**EXERCISE DETAILS:** Copy the lines from the one containing "The width and height of the screenshot is (1503, 781)." through the one containing "The height and width of the screenshot is (588, 1327).", both included, without changing them.

**Data extracted from a collection:**
• • • • •
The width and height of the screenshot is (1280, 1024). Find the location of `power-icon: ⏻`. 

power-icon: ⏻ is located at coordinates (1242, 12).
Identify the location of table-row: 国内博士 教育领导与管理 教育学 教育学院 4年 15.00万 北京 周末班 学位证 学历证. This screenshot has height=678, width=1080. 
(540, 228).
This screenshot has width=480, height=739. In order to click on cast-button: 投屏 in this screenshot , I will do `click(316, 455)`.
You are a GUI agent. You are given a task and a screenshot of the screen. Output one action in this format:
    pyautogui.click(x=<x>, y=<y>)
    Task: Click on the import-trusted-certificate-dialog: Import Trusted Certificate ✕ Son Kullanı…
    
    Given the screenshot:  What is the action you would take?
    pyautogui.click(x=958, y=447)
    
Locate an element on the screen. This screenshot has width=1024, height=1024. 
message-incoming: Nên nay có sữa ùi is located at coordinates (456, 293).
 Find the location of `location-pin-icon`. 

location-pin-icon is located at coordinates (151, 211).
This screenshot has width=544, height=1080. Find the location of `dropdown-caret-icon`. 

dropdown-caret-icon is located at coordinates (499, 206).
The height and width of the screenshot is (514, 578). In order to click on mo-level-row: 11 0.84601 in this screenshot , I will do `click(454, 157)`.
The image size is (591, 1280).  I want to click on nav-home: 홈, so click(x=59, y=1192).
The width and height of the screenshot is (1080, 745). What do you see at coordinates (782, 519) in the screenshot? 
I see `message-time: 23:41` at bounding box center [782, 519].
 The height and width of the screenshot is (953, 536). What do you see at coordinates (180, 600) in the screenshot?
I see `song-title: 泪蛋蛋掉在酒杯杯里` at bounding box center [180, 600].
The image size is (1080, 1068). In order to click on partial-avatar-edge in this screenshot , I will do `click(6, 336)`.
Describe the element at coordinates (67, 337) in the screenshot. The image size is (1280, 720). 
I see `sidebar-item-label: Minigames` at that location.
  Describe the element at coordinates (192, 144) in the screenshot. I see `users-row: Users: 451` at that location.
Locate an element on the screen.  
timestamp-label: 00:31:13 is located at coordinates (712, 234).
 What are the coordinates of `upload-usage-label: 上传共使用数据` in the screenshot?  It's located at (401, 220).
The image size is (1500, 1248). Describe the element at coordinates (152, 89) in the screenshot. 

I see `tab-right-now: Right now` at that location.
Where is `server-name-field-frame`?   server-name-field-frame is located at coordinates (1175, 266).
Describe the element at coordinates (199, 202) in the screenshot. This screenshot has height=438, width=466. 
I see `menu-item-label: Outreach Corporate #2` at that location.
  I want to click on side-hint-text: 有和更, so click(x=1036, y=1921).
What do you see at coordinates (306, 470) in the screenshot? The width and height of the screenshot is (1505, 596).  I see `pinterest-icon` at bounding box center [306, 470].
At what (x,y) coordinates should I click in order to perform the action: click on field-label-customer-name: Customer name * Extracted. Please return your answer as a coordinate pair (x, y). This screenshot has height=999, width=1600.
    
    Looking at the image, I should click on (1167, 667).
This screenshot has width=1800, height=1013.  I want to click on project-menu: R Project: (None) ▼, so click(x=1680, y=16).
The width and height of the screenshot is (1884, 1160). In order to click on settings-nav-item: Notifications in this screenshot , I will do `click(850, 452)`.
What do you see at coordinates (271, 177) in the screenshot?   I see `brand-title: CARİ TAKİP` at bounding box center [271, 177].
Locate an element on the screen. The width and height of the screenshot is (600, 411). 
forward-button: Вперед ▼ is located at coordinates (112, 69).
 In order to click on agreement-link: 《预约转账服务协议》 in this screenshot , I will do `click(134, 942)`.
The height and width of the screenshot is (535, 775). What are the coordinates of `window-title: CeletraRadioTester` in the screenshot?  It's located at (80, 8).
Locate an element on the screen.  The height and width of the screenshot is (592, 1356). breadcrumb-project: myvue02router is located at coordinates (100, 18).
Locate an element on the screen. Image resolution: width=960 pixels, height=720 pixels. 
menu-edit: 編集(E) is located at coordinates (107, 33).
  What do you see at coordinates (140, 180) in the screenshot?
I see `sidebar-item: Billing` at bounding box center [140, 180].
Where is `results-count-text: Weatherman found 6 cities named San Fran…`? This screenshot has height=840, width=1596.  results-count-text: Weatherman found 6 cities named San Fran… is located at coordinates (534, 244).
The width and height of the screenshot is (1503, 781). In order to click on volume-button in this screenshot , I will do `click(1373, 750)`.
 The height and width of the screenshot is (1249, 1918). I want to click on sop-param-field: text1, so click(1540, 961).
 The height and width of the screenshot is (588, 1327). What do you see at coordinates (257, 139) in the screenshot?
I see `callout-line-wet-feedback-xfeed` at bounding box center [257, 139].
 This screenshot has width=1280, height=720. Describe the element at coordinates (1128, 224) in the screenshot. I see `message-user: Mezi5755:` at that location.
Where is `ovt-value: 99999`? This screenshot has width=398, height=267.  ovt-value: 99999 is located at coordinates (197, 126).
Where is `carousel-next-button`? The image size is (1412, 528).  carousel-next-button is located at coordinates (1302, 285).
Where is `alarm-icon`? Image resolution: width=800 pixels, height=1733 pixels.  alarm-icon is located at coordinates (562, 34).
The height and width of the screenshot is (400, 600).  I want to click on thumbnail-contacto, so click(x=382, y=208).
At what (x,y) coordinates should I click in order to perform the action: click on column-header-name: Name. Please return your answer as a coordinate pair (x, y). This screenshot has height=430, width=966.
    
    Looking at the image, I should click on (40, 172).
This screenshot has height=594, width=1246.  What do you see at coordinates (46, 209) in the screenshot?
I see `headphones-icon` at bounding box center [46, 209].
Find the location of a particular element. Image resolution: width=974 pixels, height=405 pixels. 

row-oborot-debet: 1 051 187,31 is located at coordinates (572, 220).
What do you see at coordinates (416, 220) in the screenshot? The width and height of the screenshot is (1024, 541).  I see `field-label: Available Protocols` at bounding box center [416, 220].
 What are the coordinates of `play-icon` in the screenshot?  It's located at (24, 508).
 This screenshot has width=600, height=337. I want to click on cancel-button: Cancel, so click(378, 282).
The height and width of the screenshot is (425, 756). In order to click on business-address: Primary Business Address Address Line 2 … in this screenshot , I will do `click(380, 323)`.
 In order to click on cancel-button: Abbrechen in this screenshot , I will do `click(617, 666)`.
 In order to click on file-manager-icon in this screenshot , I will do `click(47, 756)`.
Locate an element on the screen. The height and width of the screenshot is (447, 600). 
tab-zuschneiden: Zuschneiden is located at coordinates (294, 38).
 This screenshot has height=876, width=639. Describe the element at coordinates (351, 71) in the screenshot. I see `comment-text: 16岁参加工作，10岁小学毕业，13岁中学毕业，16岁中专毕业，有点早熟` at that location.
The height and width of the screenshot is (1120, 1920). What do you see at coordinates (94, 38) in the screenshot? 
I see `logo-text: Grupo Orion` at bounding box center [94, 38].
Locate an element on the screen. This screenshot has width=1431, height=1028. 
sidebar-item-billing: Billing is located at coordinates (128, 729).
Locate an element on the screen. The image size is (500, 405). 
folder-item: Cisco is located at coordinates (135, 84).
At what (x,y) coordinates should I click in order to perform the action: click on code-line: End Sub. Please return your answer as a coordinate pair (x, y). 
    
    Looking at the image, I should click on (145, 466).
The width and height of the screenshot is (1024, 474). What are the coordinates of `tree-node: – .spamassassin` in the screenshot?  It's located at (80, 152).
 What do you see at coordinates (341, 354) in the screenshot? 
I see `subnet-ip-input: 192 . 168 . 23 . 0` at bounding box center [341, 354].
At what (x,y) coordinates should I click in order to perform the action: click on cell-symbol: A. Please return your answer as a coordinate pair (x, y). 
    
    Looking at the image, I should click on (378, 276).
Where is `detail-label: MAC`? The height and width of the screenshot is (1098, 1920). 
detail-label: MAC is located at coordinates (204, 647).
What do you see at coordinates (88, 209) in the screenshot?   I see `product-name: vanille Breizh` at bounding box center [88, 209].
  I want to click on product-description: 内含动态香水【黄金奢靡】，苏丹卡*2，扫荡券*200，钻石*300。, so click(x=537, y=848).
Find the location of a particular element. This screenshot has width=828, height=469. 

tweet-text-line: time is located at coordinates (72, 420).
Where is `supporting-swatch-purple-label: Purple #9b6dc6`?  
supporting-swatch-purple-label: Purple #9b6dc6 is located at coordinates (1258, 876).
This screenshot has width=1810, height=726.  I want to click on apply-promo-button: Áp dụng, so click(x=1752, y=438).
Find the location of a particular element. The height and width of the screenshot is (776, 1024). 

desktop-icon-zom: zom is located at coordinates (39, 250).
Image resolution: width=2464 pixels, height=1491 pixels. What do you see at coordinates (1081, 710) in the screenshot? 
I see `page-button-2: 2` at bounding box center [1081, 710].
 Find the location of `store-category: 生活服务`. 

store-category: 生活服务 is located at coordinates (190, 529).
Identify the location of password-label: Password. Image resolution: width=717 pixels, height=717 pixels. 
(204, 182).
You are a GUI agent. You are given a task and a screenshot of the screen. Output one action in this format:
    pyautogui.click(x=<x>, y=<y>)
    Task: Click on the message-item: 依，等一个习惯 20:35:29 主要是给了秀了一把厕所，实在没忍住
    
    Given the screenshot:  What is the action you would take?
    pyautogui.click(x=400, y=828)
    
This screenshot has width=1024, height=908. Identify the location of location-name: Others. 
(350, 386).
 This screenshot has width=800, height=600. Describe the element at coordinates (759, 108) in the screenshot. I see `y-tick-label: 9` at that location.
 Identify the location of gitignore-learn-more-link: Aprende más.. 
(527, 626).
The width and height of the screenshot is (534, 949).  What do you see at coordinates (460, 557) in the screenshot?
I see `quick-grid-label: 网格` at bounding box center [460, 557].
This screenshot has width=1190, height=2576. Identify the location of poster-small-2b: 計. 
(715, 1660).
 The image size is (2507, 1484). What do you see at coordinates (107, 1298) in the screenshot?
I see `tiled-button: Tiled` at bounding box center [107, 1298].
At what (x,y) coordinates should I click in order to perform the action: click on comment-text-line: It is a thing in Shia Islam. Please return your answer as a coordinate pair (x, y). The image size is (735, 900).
• • • • •
**REPLY:**
The width and height of the screenshot is (1503, 781). In order to click on volume-button in this screenshot , I will do `click(1373, 750)`.
 The height and width of the screenshot is (1249, 1918). I want to click on sop-param-field: text1, so click(1540, 961).
 The height and width of the screenshot is (588, 1327). What do you see at coordinates (257, 139) in the screenshot?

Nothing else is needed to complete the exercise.